Yes, there is overlap an not all even vote or are of voting age. But it is a very big block of voters that are serious about the issues.
It is impossible for a Republican to win without them.
Goldwater was always more of an Arizona libertarian. He was very typical of the people who were born and raised here. It was mostly "go away and leave me alone" and "America should be strong so it WILL be left alone" His stance on abortion was because of those libertarian leanings. He might not have approved of it, but figured it was none of his business and for sure wasn't the government's business.
Many claim to be a Reagan conservative. To me, Goldwater defined conservatism. And, Reagan gave the knockout speech in support of Goldwater. I heard it and remember it.

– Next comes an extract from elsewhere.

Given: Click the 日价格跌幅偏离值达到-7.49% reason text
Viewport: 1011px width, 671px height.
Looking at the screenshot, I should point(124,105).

As a Southerner, I can understand the political benefit to the Republican Party in not always having a Southern face. However, as a conservative, I sincerely fear that Giuliani and McCain, and possibly Romney, will suppress the conservative base dramatically. Rudy might be able to get 48% of the vote in NY, McCain may be able to do the same in California, and perhaps even Romney can do the same in Mass. Not much consolation if the nationwide result is an Electoral College thumping.
He was a fine man and there was a lot to admire about him.
If Giuliani wins, the Italian vote would make him very competitive in New York and Jersey. Make the Dims spend money there for a change.
Well, here is the map from 2004. Note the competitive states in the North, and the mostly deep red States in the South and Mountain West. You can hardly disagree that Romney and Guiliani would do better in those competitive northern states (and NH) than would a conventional Bush-redux southern/western Republican. Please name the red states that you say we would lose by offering a candidate such as Romney or Guiliani? I don't see any.
Sure, it would be great to have 100% conservative President. However, such a candidate would not get us past 50% unless he had magnificent political talent and appeal. We don't have any such candidate, if we did he would come immediately to mind. Instead we have to go looking for a conservative savior, and project our hopes on candidates we had never heard of three months ago. Unearthing 100% conservatives of middling talent and appeal will not get us past 50% and we will LOSE.
I support Romney, because he is the most conservative of the three viable candiates, has a record as being as conservative as feasible in MA, is working hard to please conservatives now, and has plenty of political talent and potential appeal to a wider electorate.